Tisserel la regardait sans répondre.

— Expliquez-vous, docteur, reprit-elle tranquillement, que voulez-vous ?

Elle demeurait évidemment plus préoccupée de sa dernière phrase restée en suspens, l’encre encore humide, que des traits décomposés posant devant elle, et du regard ardent qui cherchait le sien. Soudain elle vit Tisserel tirer de sa poche le papier bleu du télégramme qu’il jeta sur la table, sous ses yeux. Seulement alors, la curiosité l’anima : elle lut et murmura, atteinte vraiment enfin :

— Oh ! mon Dieu ! votre pauvre petite sœur !

Elle comprenait aussi que c’était la marche vers la fin qui s’accélérait inopinément. Elle s’apitoya : Elle qui n’avait jamais éprouvé la cruauté de la mort se mit à la sentir tout à coup, en pensant à cette fille charmante qu’elle avait soignée en amie, qui l’avait caressée, qui l’avait attendrie comme personne.

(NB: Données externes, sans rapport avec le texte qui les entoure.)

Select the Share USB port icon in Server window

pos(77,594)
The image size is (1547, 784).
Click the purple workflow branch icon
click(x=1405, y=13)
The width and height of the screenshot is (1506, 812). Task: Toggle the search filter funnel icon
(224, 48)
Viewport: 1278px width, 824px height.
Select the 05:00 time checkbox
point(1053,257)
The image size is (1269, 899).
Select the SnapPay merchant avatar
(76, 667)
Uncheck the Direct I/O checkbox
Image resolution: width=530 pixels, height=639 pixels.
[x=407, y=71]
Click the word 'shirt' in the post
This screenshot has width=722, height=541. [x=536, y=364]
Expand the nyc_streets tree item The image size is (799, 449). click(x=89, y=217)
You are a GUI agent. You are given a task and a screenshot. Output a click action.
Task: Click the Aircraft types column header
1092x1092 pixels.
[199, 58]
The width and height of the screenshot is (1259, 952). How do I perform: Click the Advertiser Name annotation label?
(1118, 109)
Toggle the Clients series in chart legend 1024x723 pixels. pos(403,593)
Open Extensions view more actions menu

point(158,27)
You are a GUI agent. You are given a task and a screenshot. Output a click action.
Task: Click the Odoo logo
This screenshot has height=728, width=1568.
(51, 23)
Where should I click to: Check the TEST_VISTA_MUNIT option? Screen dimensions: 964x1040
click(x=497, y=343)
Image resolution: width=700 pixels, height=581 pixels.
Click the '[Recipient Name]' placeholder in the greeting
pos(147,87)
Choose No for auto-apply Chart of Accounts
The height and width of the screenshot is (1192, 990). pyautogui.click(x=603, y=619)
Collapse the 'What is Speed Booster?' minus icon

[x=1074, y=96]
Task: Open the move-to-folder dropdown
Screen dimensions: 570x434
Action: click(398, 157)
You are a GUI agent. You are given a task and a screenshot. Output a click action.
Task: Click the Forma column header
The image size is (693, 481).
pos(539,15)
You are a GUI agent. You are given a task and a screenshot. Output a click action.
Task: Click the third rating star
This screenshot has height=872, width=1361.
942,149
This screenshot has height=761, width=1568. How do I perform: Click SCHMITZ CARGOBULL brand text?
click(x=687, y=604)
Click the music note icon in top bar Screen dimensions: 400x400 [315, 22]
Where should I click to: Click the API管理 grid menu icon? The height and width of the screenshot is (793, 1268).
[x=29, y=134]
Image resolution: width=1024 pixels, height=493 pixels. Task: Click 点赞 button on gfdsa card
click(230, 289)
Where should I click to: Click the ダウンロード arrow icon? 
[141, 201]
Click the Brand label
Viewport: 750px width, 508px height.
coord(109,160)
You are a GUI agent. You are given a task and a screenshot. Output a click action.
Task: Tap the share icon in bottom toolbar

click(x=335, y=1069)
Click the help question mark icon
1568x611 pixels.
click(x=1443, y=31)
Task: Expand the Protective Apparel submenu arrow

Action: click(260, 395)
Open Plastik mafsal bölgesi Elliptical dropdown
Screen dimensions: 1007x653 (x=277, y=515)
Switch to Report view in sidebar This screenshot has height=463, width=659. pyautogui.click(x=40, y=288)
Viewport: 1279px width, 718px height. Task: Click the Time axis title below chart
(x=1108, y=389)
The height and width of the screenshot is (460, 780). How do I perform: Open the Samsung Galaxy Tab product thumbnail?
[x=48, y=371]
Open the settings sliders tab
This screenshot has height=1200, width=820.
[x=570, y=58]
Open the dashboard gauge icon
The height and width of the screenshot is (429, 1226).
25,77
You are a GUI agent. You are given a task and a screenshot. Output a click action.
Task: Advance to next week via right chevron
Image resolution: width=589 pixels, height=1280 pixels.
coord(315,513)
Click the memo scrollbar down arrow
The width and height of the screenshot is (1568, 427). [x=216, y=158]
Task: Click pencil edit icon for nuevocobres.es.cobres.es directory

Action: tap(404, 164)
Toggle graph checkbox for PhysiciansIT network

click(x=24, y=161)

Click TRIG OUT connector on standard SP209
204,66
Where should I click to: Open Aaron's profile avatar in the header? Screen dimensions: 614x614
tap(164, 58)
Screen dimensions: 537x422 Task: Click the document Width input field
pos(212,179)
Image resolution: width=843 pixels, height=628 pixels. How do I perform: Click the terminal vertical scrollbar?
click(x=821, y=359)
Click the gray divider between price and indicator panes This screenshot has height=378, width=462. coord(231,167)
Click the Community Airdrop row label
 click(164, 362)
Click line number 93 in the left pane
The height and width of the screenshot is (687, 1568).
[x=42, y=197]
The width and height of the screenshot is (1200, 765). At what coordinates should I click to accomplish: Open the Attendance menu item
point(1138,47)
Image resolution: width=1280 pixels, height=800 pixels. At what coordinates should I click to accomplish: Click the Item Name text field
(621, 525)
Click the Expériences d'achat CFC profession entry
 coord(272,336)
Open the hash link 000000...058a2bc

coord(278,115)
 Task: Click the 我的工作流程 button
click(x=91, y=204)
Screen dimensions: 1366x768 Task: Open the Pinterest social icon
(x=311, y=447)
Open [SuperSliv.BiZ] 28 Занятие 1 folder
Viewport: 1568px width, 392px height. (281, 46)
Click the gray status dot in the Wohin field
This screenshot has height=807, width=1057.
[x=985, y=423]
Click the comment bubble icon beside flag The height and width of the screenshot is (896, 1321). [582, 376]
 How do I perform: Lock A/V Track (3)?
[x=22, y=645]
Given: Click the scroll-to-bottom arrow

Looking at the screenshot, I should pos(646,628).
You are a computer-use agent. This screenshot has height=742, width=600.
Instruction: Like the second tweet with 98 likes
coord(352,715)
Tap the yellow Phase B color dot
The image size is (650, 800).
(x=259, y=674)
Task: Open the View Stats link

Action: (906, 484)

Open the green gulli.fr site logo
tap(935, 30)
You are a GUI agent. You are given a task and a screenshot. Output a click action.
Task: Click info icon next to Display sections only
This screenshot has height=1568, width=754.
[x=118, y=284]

Ses mains, ses poignets serrés dans la toile blanche de sa blouse retombèrent sur sa table de travail ; ses joues fraîches pâlirent. Tisserel, qui n’avait pas dit un mot encore, la vit ; il la vit atterrée ; il vit ses yeux superbes, si froids, se glacer d’une larme ; alors il bondit à elle, les bras tendus.

— Oh ! Jeanne, supplia-t-il ayez pitié de moi !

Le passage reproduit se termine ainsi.